Academic journal article The Review of Contemporary Fiction

In the Scorpion Garden: 'Hogg.'

Academic journal article The Review of Contemporary Fiction

In the Scorpion Garden: 'Hogg.'

Article excerpt

The secret is never the repressed . . . it is that which no longer

pertains to the order of truth. That which, saturated with itself,

withdraws from itself, plunging into the secret and absorbing

everything surrounding it.

--Jean Baudrillard, The Ecstasy of Communication

In his response to Fiction International's Fall 1993 forum on "Pornography and Censorship" Samuel Delany referred to a "serious" porn novel he'd begun in 1969 and finished in 1973, Hogg. Pulled at the last moment from the original publisher's list, the novel remained unavailable. Fiction International co-editor Larry McCaffery asked to see it for possible publication under FC2's Black Ice Books imprint. Narrated by an eleven-year-old nameless boy who starts off as a prostitute and later hooks up with putrescent, murderous Hogg in a weekend of sexual lechery, scatological waywardness, and Vikingesque "raping and pillaging," the book would undoubtedly offend many readers. Not to mention that this novel might be construed as child pornography-a weighty point, if the book were to be published by a press associated with a university and supported by public funds and grants. FC2, however, decided to go ahead. With favorable blurbs, one from Norman Mailer, Hogg was published not as a paperback of the sort Black Ice Books is noted for, but as a limited edition hardback. Hogg appeared shortly after a more recent pornographic novel by Delany, The Mad Man.

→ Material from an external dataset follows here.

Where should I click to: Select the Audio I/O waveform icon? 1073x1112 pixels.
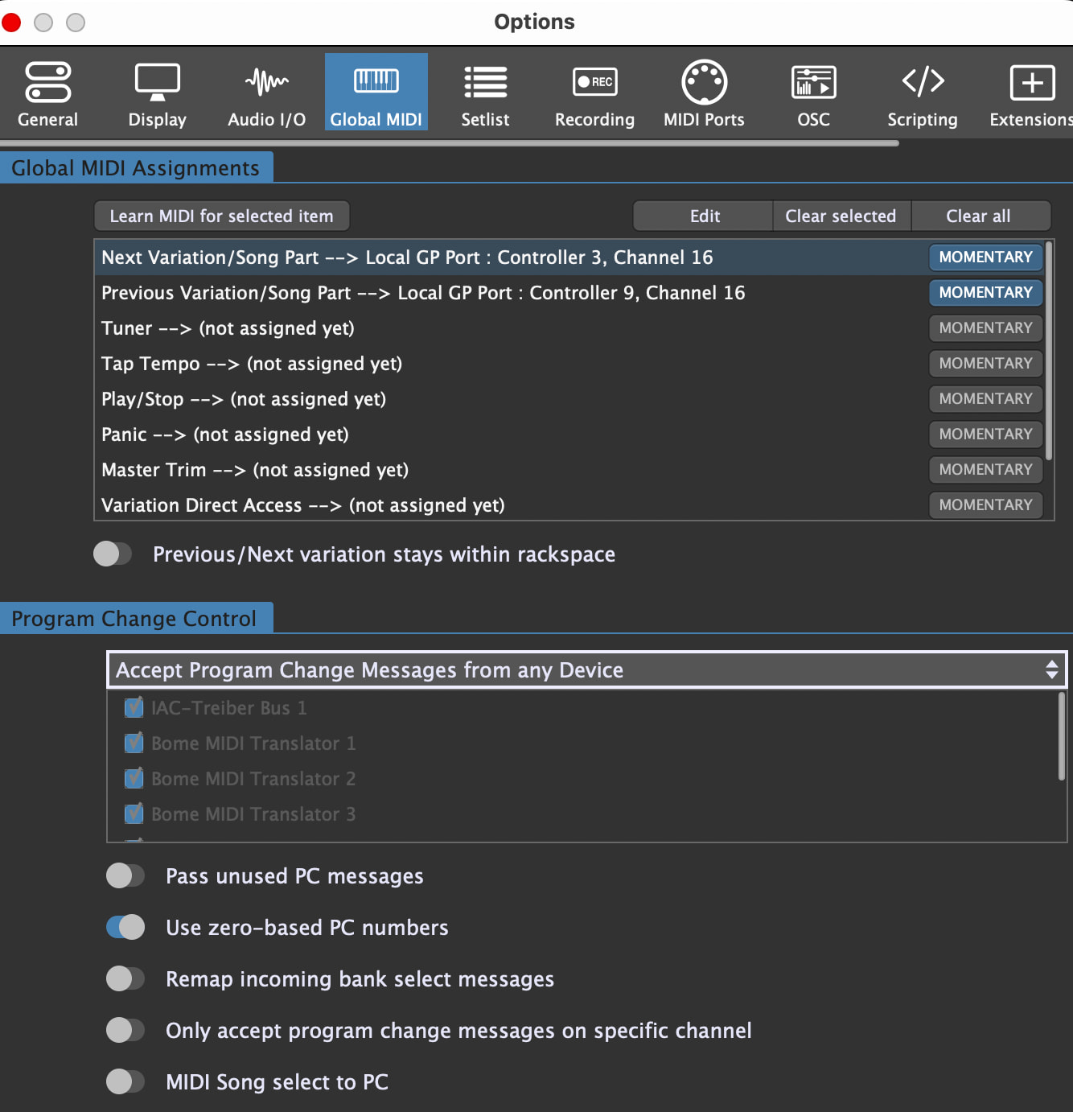pyautogui.click(x=266, y=82)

Delany had previously published one porn novel, Tides of Lust, as well as sexually oriented science fiction (Stars in My Pockets Like Grains of Sand and Triton), memoirs of sexual adventures and coming out in the sixties (The Motion of Light in Water: Sex and Science Fiction in the East Village), and a large tome on AIDS encoded as sword-and-sorcery (the Neveryon series). None of these explored the extremities of carnal violence as does Hogg. One question certain to be asked as Hogg becomes known as part of Delany's body of work is why an award-winning science fiction author, noted theorist of such critical books as The American Shore and The Jewel-Hinged Jaw, would write (and, two decades later, publish) such a book. Hogg is not merely a book with graphic scenes; it begins with a sexual act, with violence and filth, and continues, page after page, scene after scene, until the end. all the while interposing necessary ingredients of plot. character. and dialogue among large doses of bodily fluids and contumacious behavior.

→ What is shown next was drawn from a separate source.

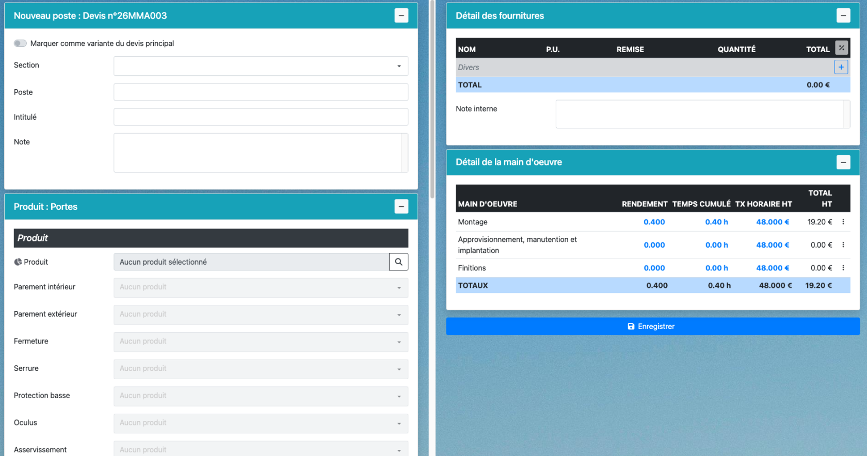Image resolution: width=867 pixels, height=456 pixels.
Task: Toggle Marquer comme variante du devis principal
Action: coord(20,43)
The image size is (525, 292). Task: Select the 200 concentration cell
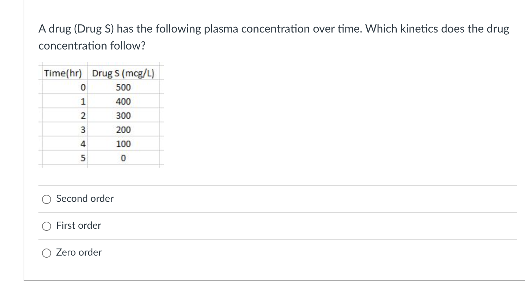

Much as in Jerzy Kosinski's first novel The Painted Bird, in Hogg we apprehend a mad world through the unemotional eyes of a young boy who does not speak. In both The Painted Bird (about atrocities of the Second World War) and Hogg (written during Vietnam) the young narrator is moved from one grotesque, prurient scene to the next like an automaton, by the will of others. We never know the names of these narrators or their backgrounds, even less their thoughts--only the actions they perform. Delany's narrator becomes an object of use, a toy, for Hogg, perhaps more animal than human. He does anything Hogg commands him to, without hesitation or comment.

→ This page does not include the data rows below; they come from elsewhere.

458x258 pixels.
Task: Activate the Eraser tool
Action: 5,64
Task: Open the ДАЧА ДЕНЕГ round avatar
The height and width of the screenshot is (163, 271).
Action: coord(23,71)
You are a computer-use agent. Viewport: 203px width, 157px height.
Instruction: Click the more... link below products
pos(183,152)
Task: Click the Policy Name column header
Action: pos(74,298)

The narrator first encounters Hogg raping and beating a woman in an alley; next, he couples with Hogg through fellatio and sodomy. Hogg, we learn. is a thug, a "rape artist" and terrorizer for hire, with inclinations more homosexual than heterosexual. Hogg may very well be the most vile, disgusting personality to emerge from contemporary American fiction: he never bathes or changes clothes, urinates and defecates in his pants, eats his own various bodily excrete, drinks a lot of beer and eats plenty of pizza to "maintain" his large gut--he has worms and likes it--and enjoys bringing suffering to others, male or female, mostly for pay but sometimes for his own delectation. Yet he is also fascinating: the embodiment of what our society can turn people into, the decaying condition of the human soul. …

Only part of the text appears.